Na Ação Direta de Inconstitucionalidade (ADI) 5780, a associação explica que a norma em questão é originária de projeto de lei apresentado por parlamentar federal na Câmara dos Deputados. No entanto, sustenta que, por se tratar de instituição municipal, a organização das guardas municipais deveria se dar por meio de lei local de iniciativa do chefe do Executivo (no caso, o prefeito). “É notório que a Lei 13.022/2014 ampliou sobremaneira as atribuições da Guarda Municipal. Isso jamais poderia se dar por iniciativa do Poder Legislativo federal”, ressalta. Também de acordo com o AGTBrasil, os municípios não podem legislar sobre trânsito, cuja competência é conferida privativamente à União, conforme o artigo 22, inciso XI, da Constituição Federal.

Ainda segundo a entidade, o artigo 5º, inciso VI, da lei questionada, ao prever o exercício de competências de trânsito pelas guardas municipais, conferidas pelo Código de Trânsito Brasileiro (CTB), apresenta inconstitucionalidade de natureza material, pois não há no CTB qualquer menção às guardas municipais, não podendo a regra produzir os efeitos que prevê. Por fim, alega ainda desvio de função das guardas municipais, pois a intenção do constituinte originário era a de se ter um corpo funcional que zelasse e protegesse os bens, serviços e instalações municipais.

Assim, a associação pede da concessão de liminar para suspender a eficácia da norma e, no mérito, a declaração de sua inconstitucionalidade. O relator da ADI 5780 é o ministro Gilmar Mendes.

Aplicação de prazo de inelegibilidade anterior à Lei da Ficha Limpa foi assunto da pauta desta semana do STF.

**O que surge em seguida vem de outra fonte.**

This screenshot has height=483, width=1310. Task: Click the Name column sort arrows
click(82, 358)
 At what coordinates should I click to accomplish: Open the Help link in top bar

O Plenário do Supremo Tribunal Federal (STF) deve julgar o Recurso Extraordinário (RE) 929670, com repercussão geral reconhecida, que discute a possibilidade de aplicação do prazo de oito anos de inelegibilidade, introduzido pela Lei Complementar 135/2010 (Lei da Ficha Limpa), às condenações anteriores por abuso de poder, com trânsito em julgado, nas quais o prazo de três anos previsto na redação anterior da Lei Complementar 64/1990 já tenha sido cumprido.

O julgamento foi iniciado pelo Plenário e suspenso por pedido de vista. Até o momento, os ministros Ricardo Lewandowski (relator) e Gilmar Mendes votaram pela inaplicabilidade do novo prazo nessas hipóteses. O julgamento será retomado com o voto-vista do ministro Luiz Fux.